Hugging Face is a company and platform for the machine learning community to collaborate on models, datasets and applications, especially in the field of natural language processing.
To be able to use the full functionality offered by Hugging Face (e.g. access to models, spaces, datasets, API access) you can create a free account on their website https://huggingface.co/.
(There is a new course at data camp, which is free for the remainder of 2025: https://huggingface.co/blog/huggingface/datacamp-ai-courses)

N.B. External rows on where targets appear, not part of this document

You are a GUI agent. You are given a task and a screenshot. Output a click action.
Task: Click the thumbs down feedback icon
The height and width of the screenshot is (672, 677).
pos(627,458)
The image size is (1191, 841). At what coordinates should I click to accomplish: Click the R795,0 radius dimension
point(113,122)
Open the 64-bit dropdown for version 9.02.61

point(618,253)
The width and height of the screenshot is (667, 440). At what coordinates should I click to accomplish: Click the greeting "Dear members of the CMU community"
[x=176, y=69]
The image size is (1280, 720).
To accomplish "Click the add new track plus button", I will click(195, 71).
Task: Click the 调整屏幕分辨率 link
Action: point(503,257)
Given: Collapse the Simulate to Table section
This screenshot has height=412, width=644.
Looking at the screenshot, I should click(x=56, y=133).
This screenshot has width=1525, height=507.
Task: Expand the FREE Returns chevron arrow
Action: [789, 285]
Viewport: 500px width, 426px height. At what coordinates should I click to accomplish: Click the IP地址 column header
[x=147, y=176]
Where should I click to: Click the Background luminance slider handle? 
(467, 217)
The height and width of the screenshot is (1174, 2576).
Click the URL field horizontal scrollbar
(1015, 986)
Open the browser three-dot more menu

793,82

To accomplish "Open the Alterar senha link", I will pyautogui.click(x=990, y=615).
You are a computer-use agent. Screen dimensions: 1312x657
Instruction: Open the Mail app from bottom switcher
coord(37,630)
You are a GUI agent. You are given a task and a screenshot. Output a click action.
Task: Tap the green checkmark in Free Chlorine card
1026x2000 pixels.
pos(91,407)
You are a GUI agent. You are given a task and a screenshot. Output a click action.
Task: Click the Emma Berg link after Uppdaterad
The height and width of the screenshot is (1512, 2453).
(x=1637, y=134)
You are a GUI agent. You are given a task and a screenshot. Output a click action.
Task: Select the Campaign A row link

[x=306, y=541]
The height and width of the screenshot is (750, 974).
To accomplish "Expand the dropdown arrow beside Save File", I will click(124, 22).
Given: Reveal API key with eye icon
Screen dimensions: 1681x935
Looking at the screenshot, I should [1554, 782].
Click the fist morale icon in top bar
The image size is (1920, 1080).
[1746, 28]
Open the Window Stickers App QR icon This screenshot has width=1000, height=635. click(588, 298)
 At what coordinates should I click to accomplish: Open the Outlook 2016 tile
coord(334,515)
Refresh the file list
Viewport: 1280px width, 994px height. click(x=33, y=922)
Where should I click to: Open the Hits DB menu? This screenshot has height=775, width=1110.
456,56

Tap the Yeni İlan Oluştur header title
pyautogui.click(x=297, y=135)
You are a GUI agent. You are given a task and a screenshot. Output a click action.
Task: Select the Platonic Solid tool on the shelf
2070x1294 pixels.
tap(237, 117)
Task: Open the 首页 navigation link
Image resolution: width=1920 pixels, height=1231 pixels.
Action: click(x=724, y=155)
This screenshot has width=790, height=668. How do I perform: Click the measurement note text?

To develop our model, we use the Anaconda Navigator, which includes the package and environment manager conda, as well as Jupyter Notebook for writing and running Python code. You can download the Anaconda navigator from their website https://www.anaconda.com/products/navigator. (Python is installed automatically) 

Using the command line, you can create a new environment to work in and install the required packages. The following commands create a new environment called hf_env and activate it:

```bash
conda create --name hf_env
conda activate hf_env
```

Next, install the libraries used in this project and set up Jupyter Notebook.

```bash
pip install transformers torch numpy tabulate gradio pandas scikit-learn
conda install jupyter
jupyter-notebook
```
Create a new Jupyter Notebook for this project. 


### Hugging face API
Let us first try out some Hugging Face models using their API. The main advantage of using the API is that you do not need to download the models locally and all computations are handled on Hugging Face servers.

To use their API you first need to create an access token. Go to https://huggingface.co/settings/tokens and click on *+ Create new token*. Select as token type *Read* and give your token a name. 
Next, save this access token in your project folder within a .env file. Create a plain text file named .env, then add and save the following line inside it:

```text
HF_API_TOKEN=YOUR_OWN_ACCESS_TOKEN
```
, where you replace YOUR_OWN_ACCESS_TOKEN with your actual access token. 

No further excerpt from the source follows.